Source excerpt —
··········

Old Weather is an online weather data project that currently invites members of the public to assist in digitising weather observations recorded in US log books dating from the mid-19th  century onwards. It is an example of citizen science that enlists members of the public to help in scientific research. It contributes to the Atmospheric Circulation Reconstructions over the Earth initiative. Data collected by Old Weather has been used by at least five different climate reanalysis projects, including HURDAT, SODA and ECMWF. In February 2013, the project was awarded the Royal Meteorological Society IBM Award for Meteorological Innovation that Matters.

Origins
Old Weather is a Zooniverse project and is a collaboration between researchers at many institutions, including the University of Oxford, Oxford Martin School, ACRE (International Atmospheric Circulation Reconstructions over the Earth), Naval-History.Net of Penarth, Jisc which encourages UK colleges and universities in the innovative use of digital technologies, the National Maritime Museum at Maritime Greenwich, London, and the UK National Archives, Kew, London.

Importance of volunteers
In the past, computer programs have proved unable to read handwriting reliably.
However, it may be worth exploring the current status
of automatic and computer-assisted transcription
and probabilistic indexing
technologies for handwritten text images—also called Handwriting Text Recognition (HTR), Computer Assisted Transcription of Text Images (CATTI) and Keyword Spotting (KWS), respectively).

In any case, the task is much better performed by the human brain and the results transferred to a digital form.
In the site's tutorial, would-be volunteers are shown how to digitise a weather record. Further instructions on how to transcribe the logs are available on the associated Old Weather forum.
It is intended that the pages of the logs are digitised by at least three people. The results will be used to make climate model projections and an improved database of weather extremes.

USRC, USCG and USS log books
Currently, the log books of 2 US vessels are available, each of which have been scanned page by page, and the logs of another 21 vessels have been completed.
More log books will be added at intervals.
The transcriber notes the following from the log books: date, location (or voyage) and weather records, usually consisting of wind direction and strength, weather conditions, cloud type and/or amount of clear sky, barometric pressure and temperature readings. Other log entries, such as refueling figures and sightings of sea-ice, ships, people, landmarks or animals may also be recorded, as well as interesting events.

Progress

Phases I & II
Phase I was launched in October 2010 and all the available Royal Navy logs from that phase and from Phase II have now been completed. By July 23, 2012,
officially, 16,400 volunteers had transcribed the weather data from 1,090,745 pages of the log books of 302 ships. These phases of the  project have generated 1.6 million weather observations.

··········

Given request 1 — Please print the records starting with the line that contains "You are a computer-use" and going on through the line that contains "[x=690, y=302]", leaving out the pictures.
The text and the records were taken from unrelated sources.

Input rows —
··········

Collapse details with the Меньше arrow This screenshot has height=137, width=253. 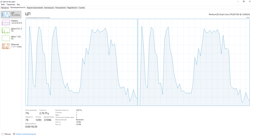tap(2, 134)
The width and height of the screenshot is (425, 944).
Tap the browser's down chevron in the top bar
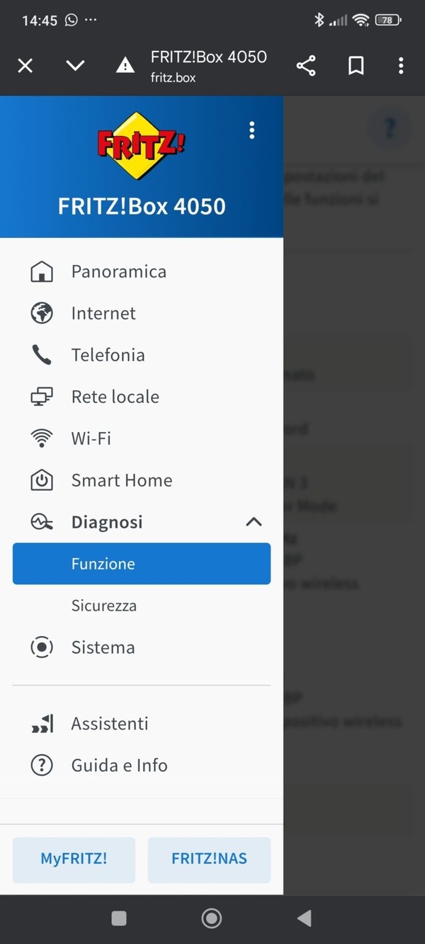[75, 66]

··········

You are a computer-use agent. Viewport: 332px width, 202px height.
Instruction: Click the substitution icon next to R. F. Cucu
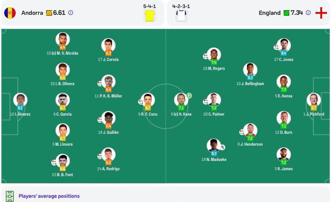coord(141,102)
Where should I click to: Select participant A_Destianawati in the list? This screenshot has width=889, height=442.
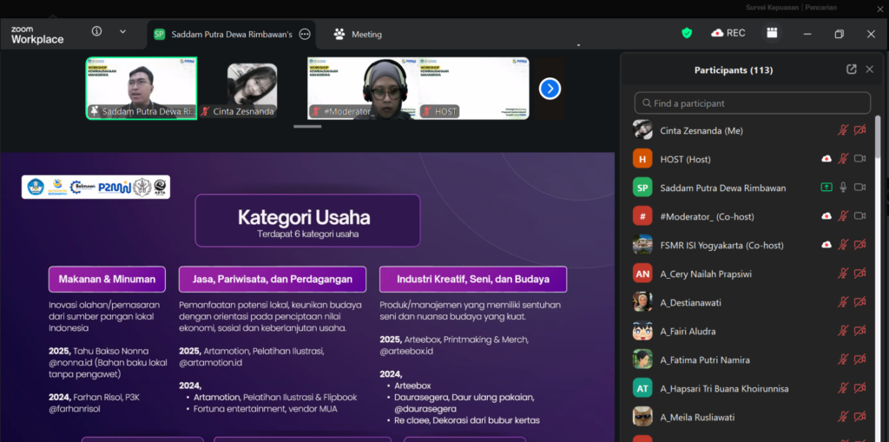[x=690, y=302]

··········

Given request 2 — Output the passage of the Old Weather text starting with "In the site's" and going on through "Old Weather forum.", word for word.

Correct response 1 —
You are a computer-use agent. Viewport: 332px width, 202px height.
Instruction: Click the substitution icon next to R. F. Cucu
coord(141,102)
Where should I click to: Select participant A_Destianawati in the list? This screenshot has width=889, height=442.
[x=690, y=302]

Correct response 2 —
In the site's tutorial, would-be volunteers are shown how to digitise a weather record. Further instructions on how to transcribe the logs are available on the associated Old Weather forum.